New Year, Old Movies: 5 Concoctions to Warm Your Cockles

Courtesy of Rick's Real/Reel Life, 5 old movies to help you ring in the new year with a smile on your face:

The sunny side of Sydney Greenstreet (Image via Warner Bros.)

(5) Christmas in Connecticut (1945) REVIEW

Barbara Stanwyck (1907-1990) and Dennis Morgan (1908-1994) warm up this holiday-themed wartime tale, which also benefits from an appearance by Sydney Greenstreet (1879-1954). Stanwyck's perky Elizabeth Lane (a protypical Martha Stewart) is just what Santa ordered.

What's a little blackface between friends? (Image via MGM)

(4) Torch Song (1953) REVIEW

Joan Crawford (circa 1903-1977) was not at her best in this "B+ picture," but she was probably at her most Joan Crawford. The blackface performance is jaw-dropping today (and was quite dated even 64 years ago), but I love it for its utter lack of self-awareness, and for its prominence in this:

Truth be told, it's still a pretty bad picture, but you'll probably love it anyway.

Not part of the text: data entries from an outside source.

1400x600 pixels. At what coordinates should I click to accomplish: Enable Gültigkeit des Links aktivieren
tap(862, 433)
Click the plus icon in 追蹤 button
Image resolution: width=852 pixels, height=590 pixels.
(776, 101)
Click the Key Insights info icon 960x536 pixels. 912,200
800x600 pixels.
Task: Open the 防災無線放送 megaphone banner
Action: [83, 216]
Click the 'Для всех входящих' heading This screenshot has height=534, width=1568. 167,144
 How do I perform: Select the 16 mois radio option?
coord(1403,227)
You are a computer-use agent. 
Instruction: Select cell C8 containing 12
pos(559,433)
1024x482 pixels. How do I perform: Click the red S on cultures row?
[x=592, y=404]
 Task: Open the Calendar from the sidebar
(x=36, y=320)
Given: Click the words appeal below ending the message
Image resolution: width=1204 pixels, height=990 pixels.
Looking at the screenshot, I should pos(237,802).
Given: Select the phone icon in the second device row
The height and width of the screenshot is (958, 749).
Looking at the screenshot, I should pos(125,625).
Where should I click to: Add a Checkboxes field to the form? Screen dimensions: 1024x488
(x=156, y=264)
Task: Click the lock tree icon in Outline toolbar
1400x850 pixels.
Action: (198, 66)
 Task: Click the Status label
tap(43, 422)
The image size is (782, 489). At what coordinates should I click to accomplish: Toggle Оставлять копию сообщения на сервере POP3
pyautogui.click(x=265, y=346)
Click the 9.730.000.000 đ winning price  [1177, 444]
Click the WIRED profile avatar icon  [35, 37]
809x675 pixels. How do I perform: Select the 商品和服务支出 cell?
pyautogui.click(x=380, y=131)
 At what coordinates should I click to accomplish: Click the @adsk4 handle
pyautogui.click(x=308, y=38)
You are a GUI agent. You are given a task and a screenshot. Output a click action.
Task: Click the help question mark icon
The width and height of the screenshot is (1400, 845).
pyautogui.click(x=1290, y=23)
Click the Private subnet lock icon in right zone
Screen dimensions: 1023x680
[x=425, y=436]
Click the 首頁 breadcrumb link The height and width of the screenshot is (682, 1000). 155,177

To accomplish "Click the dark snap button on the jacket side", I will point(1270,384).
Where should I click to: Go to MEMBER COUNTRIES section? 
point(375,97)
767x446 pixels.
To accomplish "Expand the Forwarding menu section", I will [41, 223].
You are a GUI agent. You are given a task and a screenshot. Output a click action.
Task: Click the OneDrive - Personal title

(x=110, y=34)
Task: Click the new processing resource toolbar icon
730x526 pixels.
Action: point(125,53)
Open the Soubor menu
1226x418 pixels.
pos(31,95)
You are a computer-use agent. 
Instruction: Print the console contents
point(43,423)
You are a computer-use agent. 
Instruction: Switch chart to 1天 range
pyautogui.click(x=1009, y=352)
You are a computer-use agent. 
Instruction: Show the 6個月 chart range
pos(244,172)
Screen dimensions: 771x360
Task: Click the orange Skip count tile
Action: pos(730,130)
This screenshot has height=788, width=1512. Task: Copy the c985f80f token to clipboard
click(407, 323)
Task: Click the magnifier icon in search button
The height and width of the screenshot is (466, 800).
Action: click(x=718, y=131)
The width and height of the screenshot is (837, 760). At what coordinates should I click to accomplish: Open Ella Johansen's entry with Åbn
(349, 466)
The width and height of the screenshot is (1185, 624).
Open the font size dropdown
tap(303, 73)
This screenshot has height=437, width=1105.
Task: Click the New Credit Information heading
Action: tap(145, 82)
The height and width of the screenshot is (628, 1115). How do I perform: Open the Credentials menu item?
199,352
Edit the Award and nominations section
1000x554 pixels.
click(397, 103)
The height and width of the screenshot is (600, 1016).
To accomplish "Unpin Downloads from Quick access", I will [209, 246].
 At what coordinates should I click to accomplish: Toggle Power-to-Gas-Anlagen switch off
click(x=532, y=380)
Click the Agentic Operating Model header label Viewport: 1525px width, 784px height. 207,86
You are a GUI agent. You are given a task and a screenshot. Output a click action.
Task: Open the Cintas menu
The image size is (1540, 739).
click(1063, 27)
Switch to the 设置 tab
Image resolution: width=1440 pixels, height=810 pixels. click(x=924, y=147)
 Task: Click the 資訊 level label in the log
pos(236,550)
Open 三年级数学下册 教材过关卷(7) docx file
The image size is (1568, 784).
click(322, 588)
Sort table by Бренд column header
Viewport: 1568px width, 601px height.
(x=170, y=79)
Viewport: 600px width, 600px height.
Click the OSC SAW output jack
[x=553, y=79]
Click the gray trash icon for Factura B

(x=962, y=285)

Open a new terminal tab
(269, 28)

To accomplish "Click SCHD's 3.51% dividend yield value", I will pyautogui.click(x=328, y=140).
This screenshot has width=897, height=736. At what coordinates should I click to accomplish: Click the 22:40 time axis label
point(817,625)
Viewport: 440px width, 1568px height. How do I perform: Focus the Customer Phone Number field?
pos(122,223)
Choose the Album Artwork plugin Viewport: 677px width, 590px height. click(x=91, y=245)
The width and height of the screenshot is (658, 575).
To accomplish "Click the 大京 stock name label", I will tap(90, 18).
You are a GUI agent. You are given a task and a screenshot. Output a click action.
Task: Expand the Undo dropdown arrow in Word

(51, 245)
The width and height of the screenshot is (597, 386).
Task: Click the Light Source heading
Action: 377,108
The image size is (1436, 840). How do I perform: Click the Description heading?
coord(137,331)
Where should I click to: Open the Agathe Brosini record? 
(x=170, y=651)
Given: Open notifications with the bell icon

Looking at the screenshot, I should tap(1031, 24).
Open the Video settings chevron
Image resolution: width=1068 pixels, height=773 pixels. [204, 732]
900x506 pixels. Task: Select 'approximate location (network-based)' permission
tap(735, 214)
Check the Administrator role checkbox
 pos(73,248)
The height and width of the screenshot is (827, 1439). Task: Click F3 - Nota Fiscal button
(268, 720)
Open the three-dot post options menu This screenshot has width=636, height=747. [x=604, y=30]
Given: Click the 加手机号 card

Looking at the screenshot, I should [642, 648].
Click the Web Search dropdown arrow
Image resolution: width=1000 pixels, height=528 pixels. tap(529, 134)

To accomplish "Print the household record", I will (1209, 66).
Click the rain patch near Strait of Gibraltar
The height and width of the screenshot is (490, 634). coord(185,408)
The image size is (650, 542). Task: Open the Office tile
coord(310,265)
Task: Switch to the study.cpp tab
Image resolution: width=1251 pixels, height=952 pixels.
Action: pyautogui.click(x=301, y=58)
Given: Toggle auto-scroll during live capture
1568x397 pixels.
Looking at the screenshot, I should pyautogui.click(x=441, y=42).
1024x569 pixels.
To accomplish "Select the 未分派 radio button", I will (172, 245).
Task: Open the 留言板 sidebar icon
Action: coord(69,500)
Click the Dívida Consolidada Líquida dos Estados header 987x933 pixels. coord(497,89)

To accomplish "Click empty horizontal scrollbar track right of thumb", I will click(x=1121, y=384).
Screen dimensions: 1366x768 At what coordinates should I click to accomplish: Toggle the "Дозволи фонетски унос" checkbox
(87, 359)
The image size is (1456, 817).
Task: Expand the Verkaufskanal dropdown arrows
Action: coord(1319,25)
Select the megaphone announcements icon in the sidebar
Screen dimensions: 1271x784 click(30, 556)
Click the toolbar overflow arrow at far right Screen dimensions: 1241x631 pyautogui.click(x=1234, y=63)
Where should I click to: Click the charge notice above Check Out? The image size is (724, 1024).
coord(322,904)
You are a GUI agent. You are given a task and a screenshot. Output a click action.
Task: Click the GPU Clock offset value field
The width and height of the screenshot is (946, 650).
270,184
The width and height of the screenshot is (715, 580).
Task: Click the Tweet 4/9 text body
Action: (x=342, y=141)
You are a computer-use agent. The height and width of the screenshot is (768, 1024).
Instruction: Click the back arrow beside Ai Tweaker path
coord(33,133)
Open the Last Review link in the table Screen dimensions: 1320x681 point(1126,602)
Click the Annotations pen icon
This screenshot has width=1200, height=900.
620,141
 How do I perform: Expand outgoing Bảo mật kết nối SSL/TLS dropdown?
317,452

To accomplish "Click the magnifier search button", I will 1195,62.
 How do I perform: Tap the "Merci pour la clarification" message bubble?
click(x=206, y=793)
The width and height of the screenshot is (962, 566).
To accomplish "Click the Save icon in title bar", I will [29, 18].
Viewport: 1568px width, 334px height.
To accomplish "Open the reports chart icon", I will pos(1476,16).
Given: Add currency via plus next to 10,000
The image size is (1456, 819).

SIsterly hate (Image via Warner Bros.)

(3) The Hard Way (1943) REVIEW

Ida Lupino (1918-1996), one of cinema's most underrated actors and a director to boot is the flashpoint of The Hard Way, a tale of two sisters unlike any you've ever met. Rick writes:

As the ruthless stage sister, Ida Lupino is just as no-holds-barred as Bette Davis at her best.

Believe him.

Kiss-off (Image via The Mirisch Corporation)

(2) Kiss Me, Stupid (1964) REVIEW

Considered the flop that brought down Billy Wilder's (1906-2002) career, Kiss Me, Stupid can be viewed as just that, a bomb comedy, or as a fairly compelling satire.

I always liked it. What's not to like about Kim Novak (b. 1933)?

Radio killed the movie star (Image via 20th Century Fox)

(1) Play Misty for Me (1971) REVIEW

Rick says of Clint Eastwood's (b. 1930) early masterpiece:

Unlike its remake rip-off, Fatal Attraction (1987), there are no pretensions with Play Misty for Me; it’s just a well-made, down-and-dirty thriller. Except for the ‘70s styles and some old-school “character-defining” dialogue, Mistyfeels modern and direct.

Still scary as hell and stylish in a low-key way, this thriller stars Jessica Walter (b. 1941) in a role modern audiences might find surprising, considering her delicious turns of late, including as Lucille Bluth on Arrested Development (2003-2006, 2013).

Check it out if you've never gotten around to it — it's not a guilty pleasure, it's just a pleasure.